EXERCISE: Quote verbatim the part of the data that opens with the line containing "Matt Maeson –" and closes with the line containing "Home (86, 142)", including both of those lines.

RECORD LIST:
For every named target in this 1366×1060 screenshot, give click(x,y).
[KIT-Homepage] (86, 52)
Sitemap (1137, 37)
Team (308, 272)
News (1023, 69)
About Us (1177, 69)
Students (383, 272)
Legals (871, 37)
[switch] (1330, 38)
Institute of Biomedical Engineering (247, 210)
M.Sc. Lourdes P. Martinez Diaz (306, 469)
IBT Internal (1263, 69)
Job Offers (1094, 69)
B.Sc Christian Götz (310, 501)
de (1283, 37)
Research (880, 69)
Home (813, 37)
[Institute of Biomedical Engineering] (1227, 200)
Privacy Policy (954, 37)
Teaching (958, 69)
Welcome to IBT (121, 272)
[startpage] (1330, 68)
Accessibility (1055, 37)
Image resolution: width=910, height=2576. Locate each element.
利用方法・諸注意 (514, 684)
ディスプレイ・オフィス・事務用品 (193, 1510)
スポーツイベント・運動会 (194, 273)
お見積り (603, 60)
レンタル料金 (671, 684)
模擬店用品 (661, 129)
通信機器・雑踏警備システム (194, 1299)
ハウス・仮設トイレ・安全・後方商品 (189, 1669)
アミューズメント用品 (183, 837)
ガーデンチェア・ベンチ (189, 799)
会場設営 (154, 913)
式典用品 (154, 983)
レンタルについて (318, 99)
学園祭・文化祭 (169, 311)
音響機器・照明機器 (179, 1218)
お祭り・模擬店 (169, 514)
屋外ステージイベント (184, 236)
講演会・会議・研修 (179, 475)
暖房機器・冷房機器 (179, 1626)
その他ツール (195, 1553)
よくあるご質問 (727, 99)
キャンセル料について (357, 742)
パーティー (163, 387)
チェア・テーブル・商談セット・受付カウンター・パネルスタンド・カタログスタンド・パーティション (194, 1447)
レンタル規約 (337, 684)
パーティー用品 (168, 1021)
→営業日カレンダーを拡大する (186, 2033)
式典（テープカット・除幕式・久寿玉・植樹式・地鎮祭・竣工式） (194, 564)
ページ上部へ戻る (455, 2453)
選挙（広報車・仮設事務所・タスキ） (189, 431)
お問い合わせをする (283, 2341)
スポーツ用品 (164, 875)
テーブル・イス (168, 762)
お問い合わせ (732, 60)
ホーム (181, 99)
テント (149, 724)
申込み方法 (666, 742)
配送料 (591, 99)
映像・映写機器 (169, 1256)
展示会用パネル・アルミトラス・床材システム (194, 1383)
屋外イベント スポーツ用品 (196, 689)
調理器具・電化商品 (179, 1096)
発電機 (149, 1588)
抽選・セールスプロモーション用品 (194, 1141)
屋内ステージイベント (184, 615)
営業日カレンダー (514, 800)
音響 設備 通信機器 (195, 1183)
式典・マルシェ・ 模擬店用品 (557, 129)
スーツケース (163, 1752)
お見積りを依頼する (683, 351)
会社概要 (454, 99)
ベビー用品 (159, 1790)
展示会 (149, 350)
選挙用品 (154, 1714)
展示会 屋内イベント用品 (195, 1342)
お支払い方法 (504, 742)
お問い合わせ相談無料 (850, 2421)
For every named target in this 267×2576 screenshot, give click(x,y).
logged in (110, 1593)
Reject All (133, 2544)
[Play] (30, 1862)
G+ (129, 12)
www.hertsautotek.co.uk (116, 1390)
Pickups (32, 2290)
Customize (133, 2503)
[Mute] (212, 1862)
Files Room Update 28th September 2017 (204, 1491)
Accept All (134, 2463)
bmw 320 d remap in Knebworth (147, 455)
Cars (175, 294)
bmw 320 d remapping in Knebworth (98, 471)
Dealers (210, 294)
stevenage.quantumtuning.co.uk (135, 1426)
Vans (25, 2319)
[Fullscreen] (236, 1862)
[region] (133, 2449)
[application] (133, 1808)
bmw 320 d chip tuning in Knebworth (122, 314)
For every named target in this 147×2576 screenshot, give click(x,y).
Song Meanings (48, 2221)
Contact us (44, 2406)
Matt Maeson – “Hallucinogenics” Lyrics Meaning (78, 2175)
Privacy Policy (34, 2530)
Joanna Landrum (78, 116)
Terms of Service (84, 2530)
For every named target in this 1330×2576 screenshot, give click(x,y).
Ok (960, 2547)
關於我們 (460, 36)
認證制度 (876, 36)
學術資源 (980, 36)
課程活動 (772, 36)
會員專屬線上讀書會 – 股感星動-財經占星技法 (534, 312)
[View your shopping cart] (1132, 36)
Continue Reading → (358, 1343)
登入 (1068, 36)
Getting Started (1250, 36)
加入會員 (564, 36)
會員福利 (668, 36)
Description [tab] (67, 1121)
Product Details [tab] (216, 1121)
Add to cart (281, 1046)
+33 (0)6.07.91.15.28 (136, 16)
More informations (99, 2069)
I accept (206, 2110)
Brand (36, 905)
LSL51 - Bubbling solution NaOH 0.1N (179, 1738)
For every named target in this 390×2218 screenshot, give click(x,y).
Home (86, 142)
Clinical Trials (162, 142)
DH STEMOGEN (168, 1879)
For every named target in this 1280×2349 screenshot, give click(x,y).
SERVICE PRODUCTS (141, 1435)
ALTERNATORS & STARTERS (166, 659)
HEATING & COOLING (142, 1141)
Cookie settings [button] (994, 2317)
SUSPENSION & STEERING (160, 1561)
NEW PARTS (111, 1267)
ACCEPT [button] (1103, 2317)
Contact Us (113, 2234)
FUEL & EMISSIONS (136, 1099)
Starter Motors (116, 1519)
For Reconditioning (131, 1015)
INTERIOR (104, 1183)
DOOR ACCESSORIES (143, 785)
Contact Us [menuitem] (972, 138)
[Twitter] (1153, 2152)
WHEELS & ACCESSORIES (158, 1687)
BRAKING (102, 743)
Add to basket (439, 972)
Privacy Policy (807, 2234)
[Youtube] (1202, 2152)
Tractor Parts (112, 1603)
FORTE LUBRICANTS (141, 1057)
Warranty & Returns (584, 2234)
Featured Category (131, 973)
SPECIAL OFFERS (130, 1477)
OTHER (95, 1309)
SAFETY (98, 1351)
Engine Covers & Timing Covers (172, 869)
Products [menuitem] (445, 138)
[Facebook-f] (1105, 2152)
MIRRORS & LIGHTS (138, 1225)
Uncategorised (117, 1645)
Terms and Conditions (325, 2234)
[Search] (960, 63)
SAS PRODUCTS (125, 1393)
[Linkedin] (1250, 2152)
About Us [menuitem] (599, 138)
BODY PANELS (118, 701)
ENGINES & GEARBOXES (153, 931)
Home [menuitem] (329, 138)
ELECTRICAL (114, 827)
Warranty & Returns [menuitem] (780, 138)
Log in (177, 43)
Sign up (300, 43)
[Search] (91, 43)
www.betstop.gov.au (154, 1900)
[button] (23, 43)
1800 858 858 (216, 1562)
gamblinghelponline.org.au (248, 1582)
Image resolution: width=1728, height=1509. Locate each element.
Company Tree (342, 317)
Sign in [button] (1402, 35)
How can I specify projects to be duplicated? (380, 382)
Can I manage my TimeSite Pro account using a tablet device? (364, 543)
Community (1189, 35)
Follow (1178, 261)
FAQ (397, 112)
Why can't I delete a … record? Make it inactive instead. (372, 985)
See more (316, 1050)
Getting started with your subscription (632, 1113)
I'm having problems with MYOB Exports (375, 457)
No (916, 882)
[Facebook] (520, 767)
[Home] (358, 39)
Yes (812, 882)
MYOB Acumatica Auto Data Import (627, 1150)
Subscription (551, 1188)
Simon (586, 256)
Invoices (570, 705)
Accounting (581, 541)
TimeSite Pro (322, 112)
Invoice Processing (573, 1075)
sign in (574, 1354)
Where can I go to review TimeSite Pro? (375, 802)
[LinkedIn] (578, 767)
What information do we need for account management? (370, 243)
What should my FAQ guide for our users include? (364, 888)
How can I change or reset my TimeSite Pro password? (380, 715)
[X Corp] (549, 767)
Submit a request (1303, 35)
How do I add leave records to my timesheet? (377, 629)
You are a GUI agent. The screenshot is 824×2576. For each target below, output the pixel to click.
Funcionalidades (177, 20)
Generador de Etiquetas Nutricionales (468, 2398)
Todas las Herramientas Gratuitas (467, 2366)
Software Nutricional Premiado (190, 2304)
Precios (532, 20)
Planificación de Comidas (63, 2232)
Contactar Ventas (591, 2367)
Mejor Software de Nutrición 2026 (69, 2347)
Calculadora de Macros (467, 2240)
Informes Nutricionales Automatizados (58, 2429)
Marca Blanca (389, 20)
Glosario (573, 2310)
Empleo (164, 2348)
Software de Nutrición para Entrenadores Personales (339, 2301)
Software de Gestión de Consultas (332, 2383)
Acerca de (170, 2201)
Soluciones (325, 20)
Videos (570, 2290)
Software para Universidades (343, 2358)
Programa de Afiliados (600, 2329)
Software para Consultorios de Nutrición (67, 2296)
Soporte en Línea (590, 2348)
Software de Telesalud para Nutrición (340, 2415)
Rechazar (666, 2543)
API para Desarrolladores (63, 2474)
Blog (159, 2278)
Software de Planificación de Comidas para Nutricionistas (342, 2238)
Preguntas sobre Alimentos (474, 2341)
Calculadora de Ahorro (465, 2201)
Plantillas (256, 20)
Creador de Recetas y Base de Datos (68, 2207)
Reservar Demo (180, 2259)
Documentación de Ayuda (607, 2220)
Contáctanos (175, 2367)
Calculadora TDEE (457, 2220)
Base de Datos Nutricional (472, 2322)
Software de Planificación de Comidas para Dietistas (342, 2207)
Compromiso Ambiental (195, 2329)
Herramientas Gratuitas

EXERCISE RESULT:
Matt Maeson – “Hallucinogenics” Lyrics Meaning (78, 2175)
Privacy Policy (34, 2530)
Joanna Landrum (78, 116)
Terms of Service (84, 2530)
For every named target in this 1330×2576 screenshot, give click(x,y).
Ok (960, 2547)
關於我們 (460, 36)
認證制度 (876, 36)
學術資源 (980, 36)
課程活動 (772, 36)
會員專屬線上讀書會 – 股感星動-財經占星技法 (534, 312)
[View your shopping cart] (1132, 36)
Continue Reading → (358, 1343)
登入 (1068, 36)
Getting Started (1250, 36)
加入會員 (564, 36)
會員福利 (668, 36)
Description [tab] (67, 1121)
Product Details [tab] (216, 1121)
Add to cart (281, 1046)
+33 (0)6.07.91.15.28 (136, 16)
More informations (99, 2069)
I accept (206, 2110)
Brand (36, 905)
LSL51 - Bubbling solution NaOH 0.1N (179, 1738)
For every named target in this 390×2218 screenshot, give click(x,y).
Home (86, 142)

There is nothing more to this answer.